This thread has been locked.

If you have a related question, please click the "Ask a related question" button in the top right corner. The newly created question will be automatically linked to this question.

firmware_loader error when attempting to stop DSP on DM814x

Other Parts Discussed in Thread: OMAP-L138

Hi,

I am trying to stop the DSP on the DM814x, as part of implementing a low power mode.  I find that the firmware_loader stop operation fails - if both video or audio have been played simultaneously.  I was able to reproduce this issue with normal EZSDK examples, using the ti-ezsdk_dm814x-evm_5_05_02_00, without modification.

Procedure:

1. Start EVM as you would normally.

2. Wait for TI's Qt matrix app to start.

3. Load DSP code using the following lines:

# cd /usr/share/ti/rpe
# firmware_loader 0 ./dm81xx_c6xdsp_debug.xe674 start

4. Start video decode+display as background process:

# /usr/bin/runDecodeDisplayHDMI &

5. Start audio decode while video is still being decoded:

# ./aacdec_a8host_debug.xv5T -i aacdectest.cfg

6. Wait for video display to finish.

7. Attempt to stop DSP firmware:

# firmware_loader 0 /usr/share/ti/rpe/dm81xx_c6xdsp_debug.xe674 stop
FIRMWARE: I2cInit will be done by M3
FIRMWARE: Memory map bin file not passed
Usage : firmware_loader <Processor Id> <Location of Firmware> <start|stop> [-mmap <memory_map_file>] [-i2c <0|1>]
===Mandatory arguments===
<Processor Id> 0: DSP, 1: Video-M3, 2: Vpss-M3
<Location of Firmware> firmware binary file
<start|stop> to start/stop the firmware
===Optional arguments===
-mmap input memory map bin file name
-i2c 0: i2c init not done by M3, 1(default): i2c init done by M3
FIRMWARE: isI2cInitRequiredOnM3: 1
FIRMWARE: Default memory configuration is used
Firmware Loader debugging not configured
Default FL_DEBUG: warning
AllowAssertion at Line no: 1799 in /swcoe/sdk/cm/netra/arago-tmp/work/dm814x-evm-none-linux-gnueabi/ti-syslink-2_20_02_20-r1j/syslink_2_20_02_20/packages/ti/syslink/utils/hlos/knl/Linux/../../../../../../ti/syslink/ipc/hlos/knl/MessageQ.c: (MessageQ_module->heaps [heapId] != NULL) : failed
ed FL_DEBUG levels: error, warning, info, debug, log
MemCfg: DCMM (Dynamically Configurable Memory Map) Version : 2.1.2.1

Hopefully, you can see the same error.  Do I need to do something specially to successfully stop the DSP?
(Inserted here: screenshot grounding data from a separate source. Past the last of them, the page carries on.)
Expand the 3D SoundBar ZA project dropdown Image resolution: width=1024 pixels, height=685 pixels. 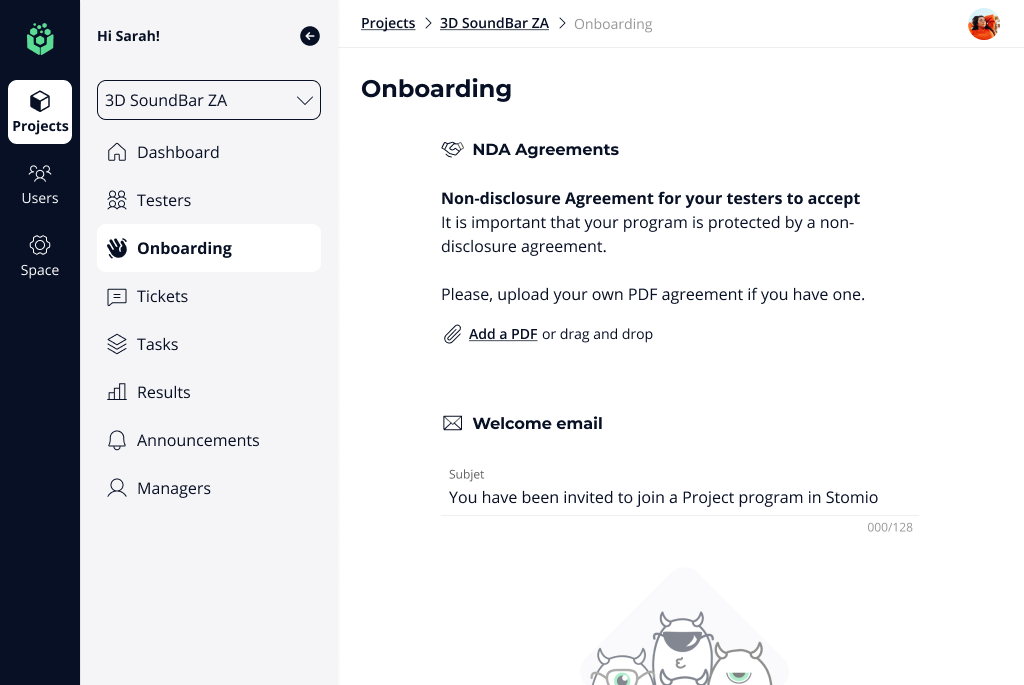[x=209, y=100]
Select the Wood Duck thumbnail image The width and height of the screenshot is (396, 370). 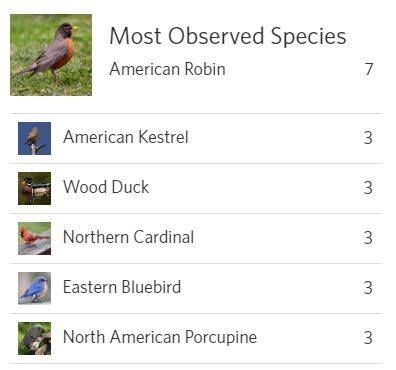34,188
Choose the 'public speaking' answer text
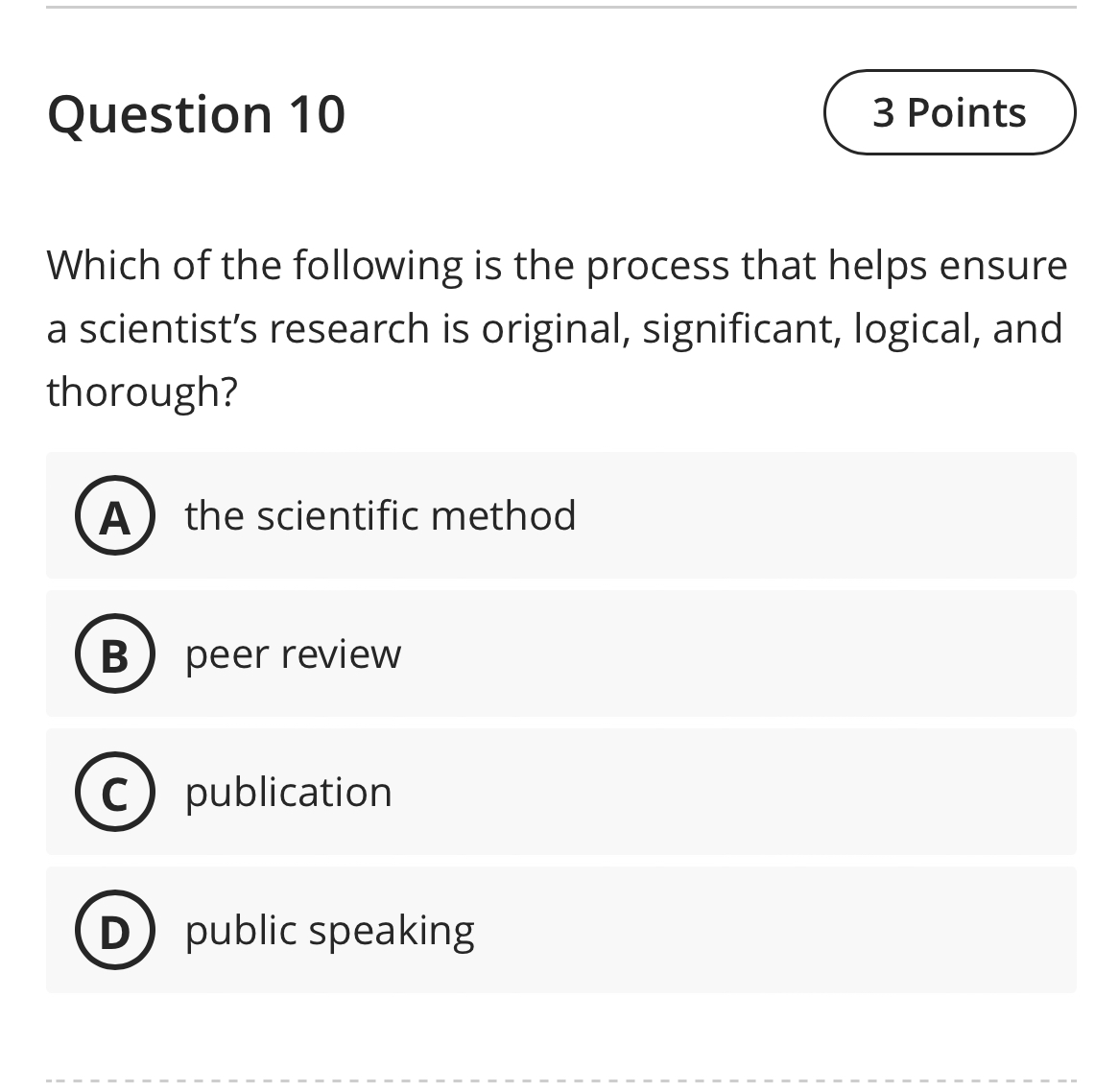Viewport: 1095px width, 1092px height. click(x=329, y=929)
FYI, I initially submitted this issue to the DM814x forum, but they could not solve it due to "lack of resources".

Thanks,

Dan -

  • Daniel70334 said:
    FIRMWARE: Memory map bin file not passed
    Usage : firmware_loader <Processor Id> <Location of Firmware> <start|stop> [-mmap <memory_map_file>] [-i2c <0|1>]
    ===Mandatory arguments===
    <Processor Id> 0: DSP, 1: Video-M3, 2: Vpss-M3
    <Location of Firmware> firmware binary file
    <start|stop> to start/stop the firmware
    ===Optional arguments===
    -mmap input memory map bin file name
    -i2c 0: i2c init not done by M3, 1(default): i2c init done by M3

    FYI, in case anyone was wondering, the "usage" printed above should not really be printed in this case.  It's a problem with firmware_loader, where it prints the "usage" when no -mmap option is passed.  But it keeps going even though it "thinks" there's a problem with the command usage (which, in this case, there isn't).

    Daniel70334 said:
    Assertion at Line no: 1799 in /swcoe/sdk/cm/netra/arago-tmp/work/dm814x-evm-none-linux-gnueabi/ti-syslink-2_20_02_20-r1j/syslink_2_20_02_20/packages/ti/syslink/utils/hlos/knl/Linux/../../../../../../ti/syslink/ipc/hlos/knl/MessageQ.c: (MessageQ_module->heaps [heapId] != NULL) : failed

    The firmware_loader program, when passed the "stop" command, attempts to do MessageQ_unregisterHeap(2), which results in your assertion.  Apparently MessageQ's heapId of 2 is not currently registered.  The firmware_loader program registers heapId 2 when passed the "start" command.  The heap being registered is the heap obtained from the following code in firmware_loader.c:
        heapHandle = SharedRegion_getHeap(0);
        MessageQ_registerHeap(heapHandle, 2);

    Daniel70334 said:
    I find that the firmware_loader stop operation fails - if both video or audio have been played simultaneously

    We don't really know if heapHandle was properly registered, since the return value is not checked.  But, assuming it was successful, is it possible that either your audio app or video app (that you run between firmware start and stop) unregisters heapId 2?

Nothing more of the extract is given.